◆ **What to work on**
Please count the lines in the listing below that contain the word "agent" and reply with only that number.

◆ **Data listing**
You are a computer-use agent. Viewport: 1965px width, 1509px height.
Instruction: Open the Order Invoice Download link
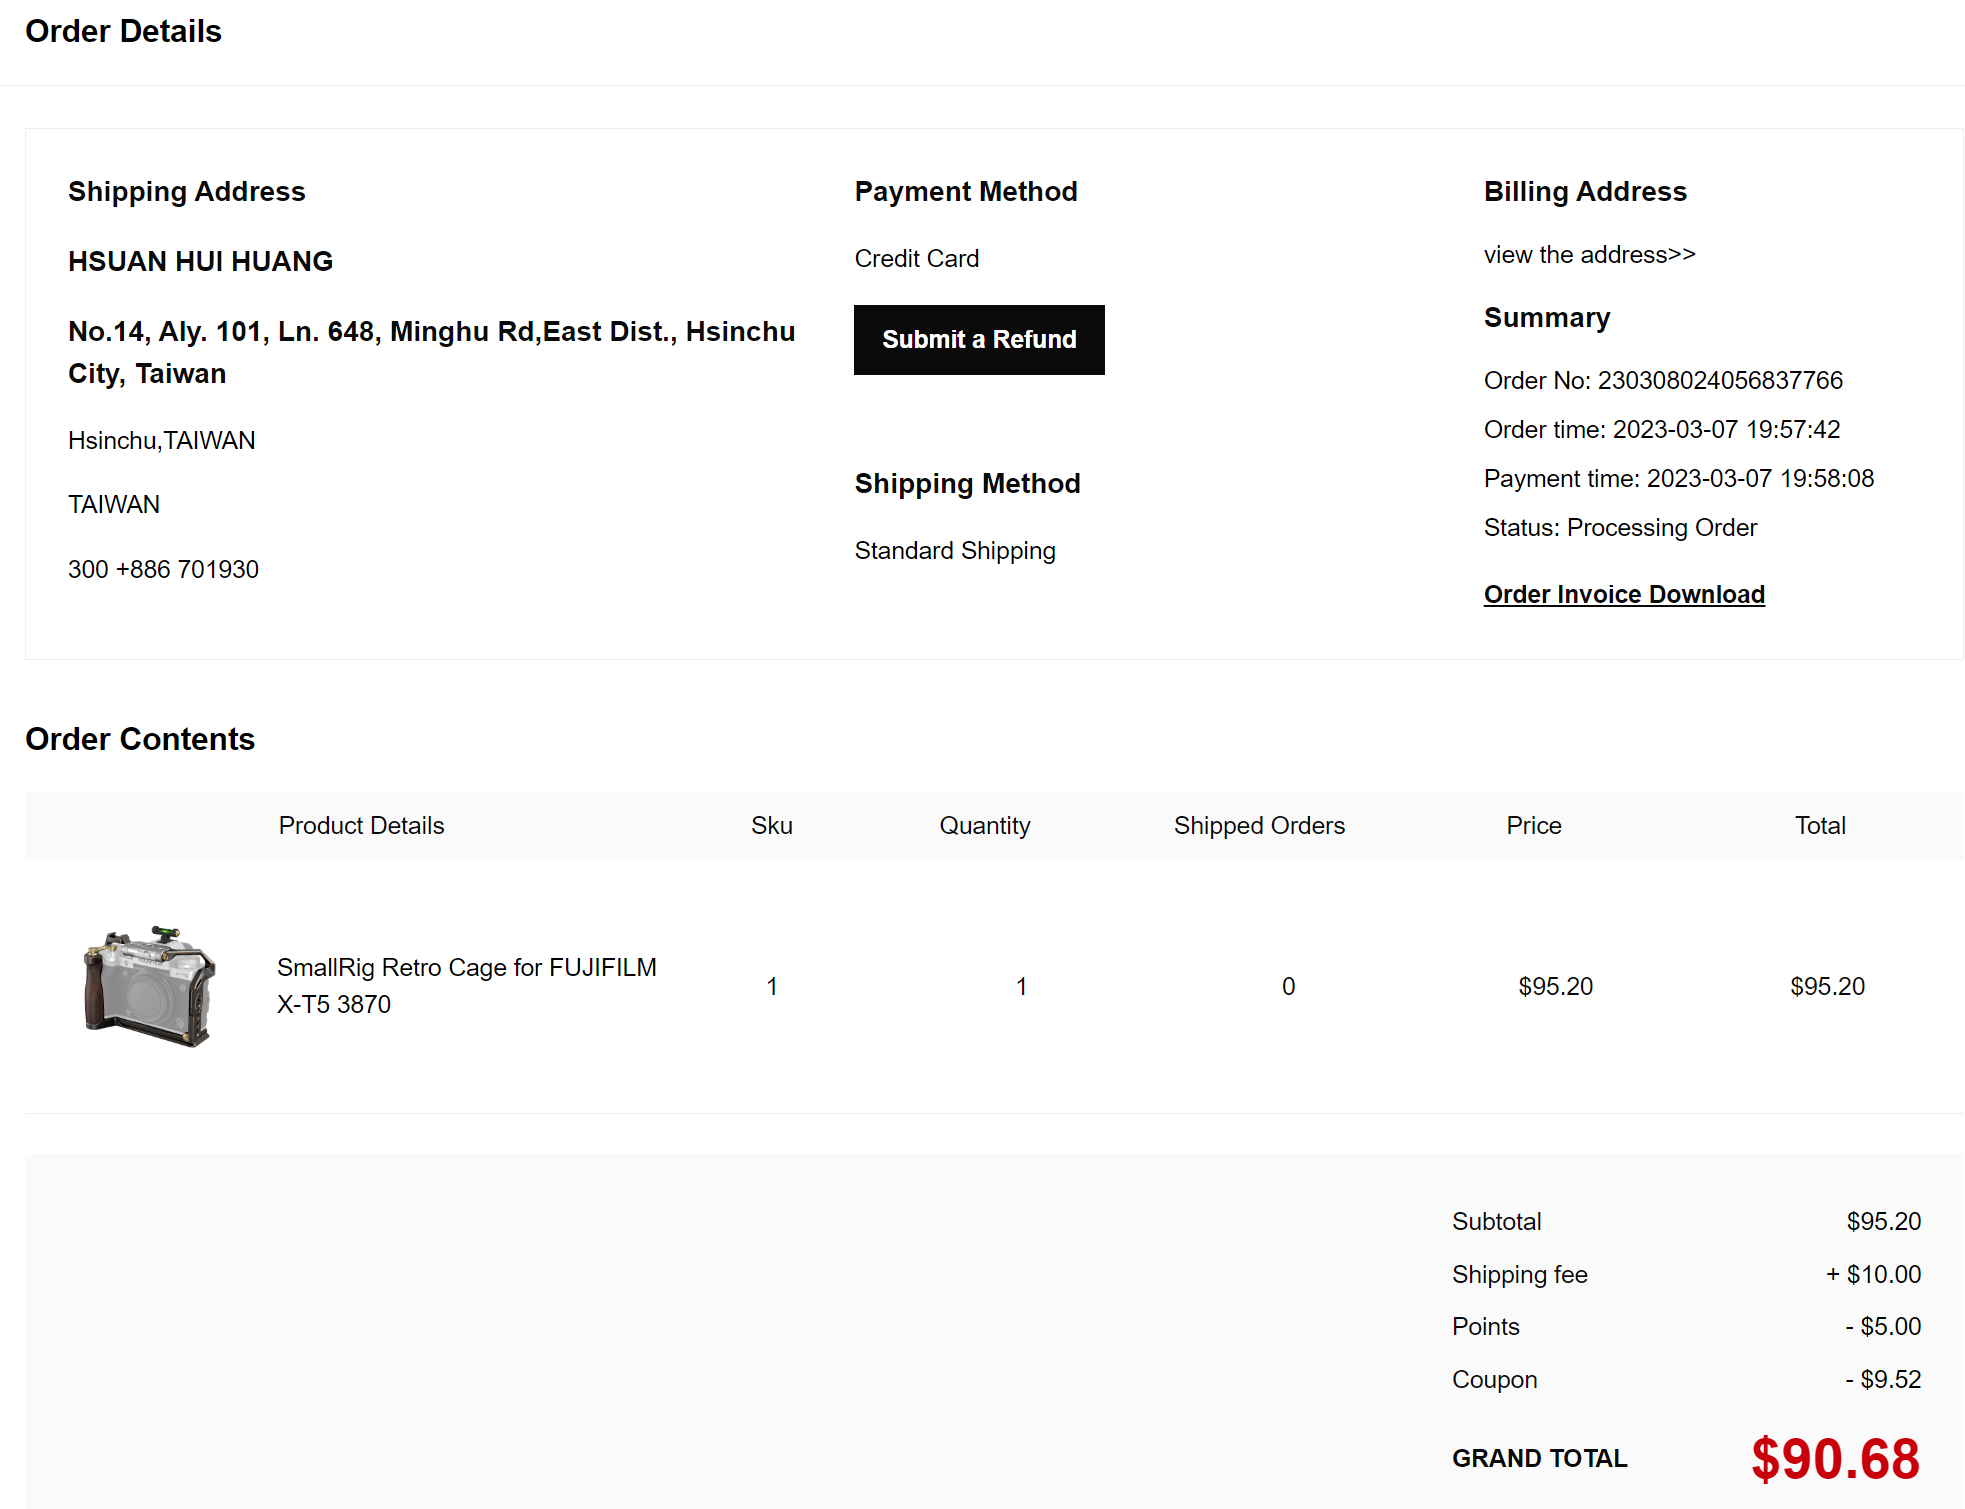[x=1623, y=594]
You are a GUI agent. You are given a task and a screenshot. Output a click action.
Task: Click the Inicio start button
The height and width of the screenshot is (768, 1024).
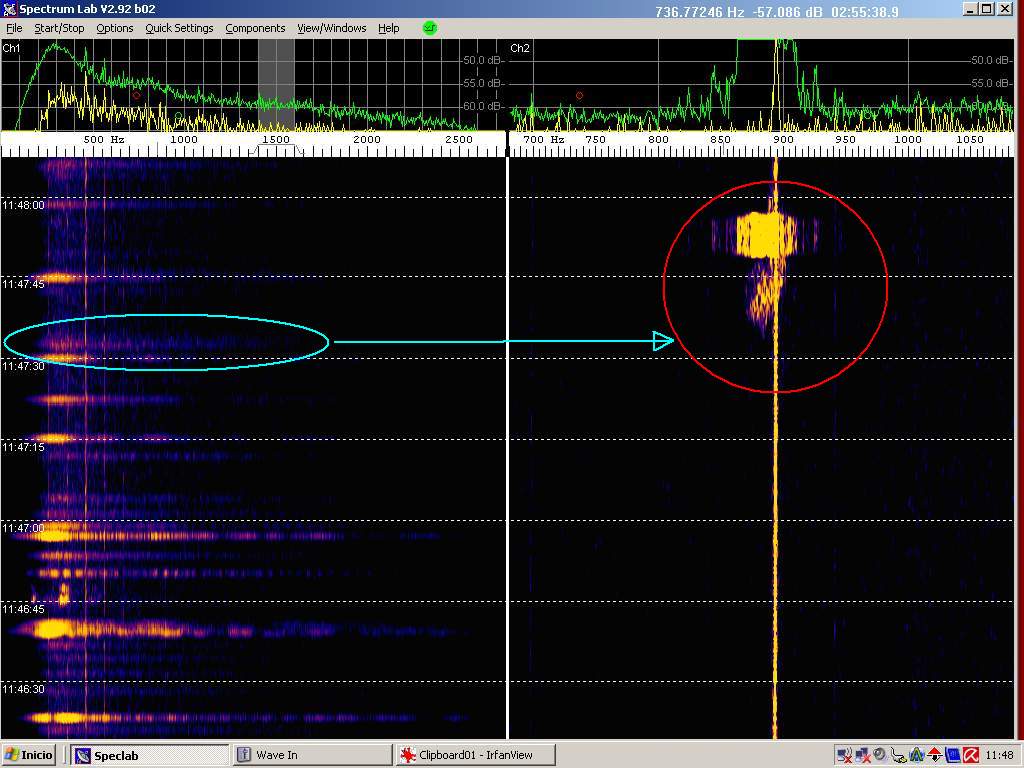click(x=29, y=755)
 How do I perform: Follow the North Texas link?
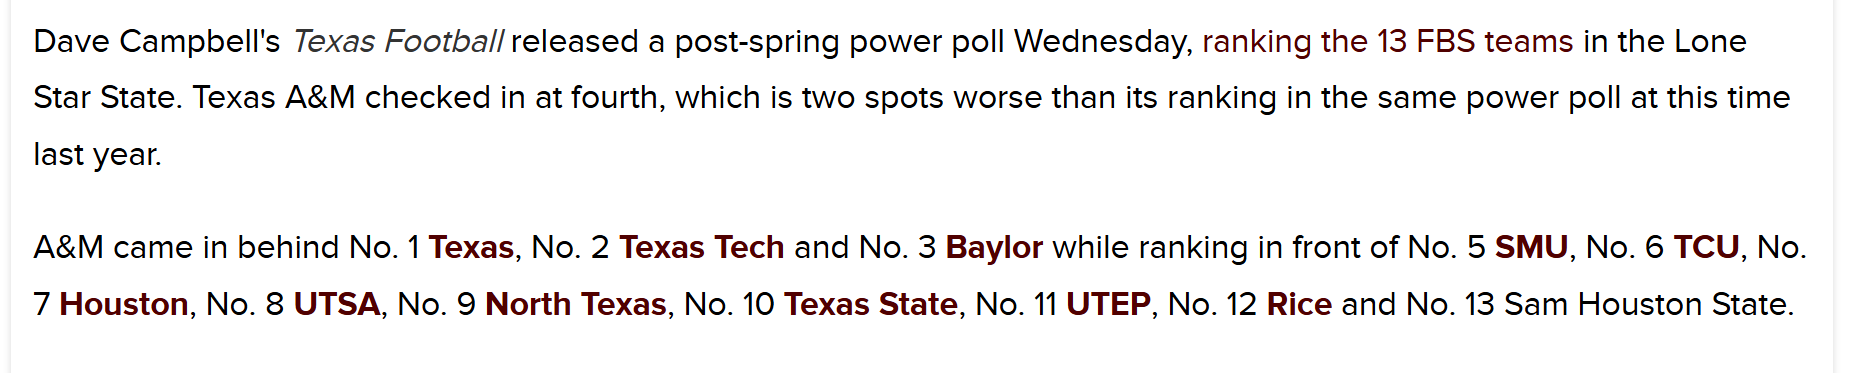click(576, 304)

◆ **Solution to the exercise**
2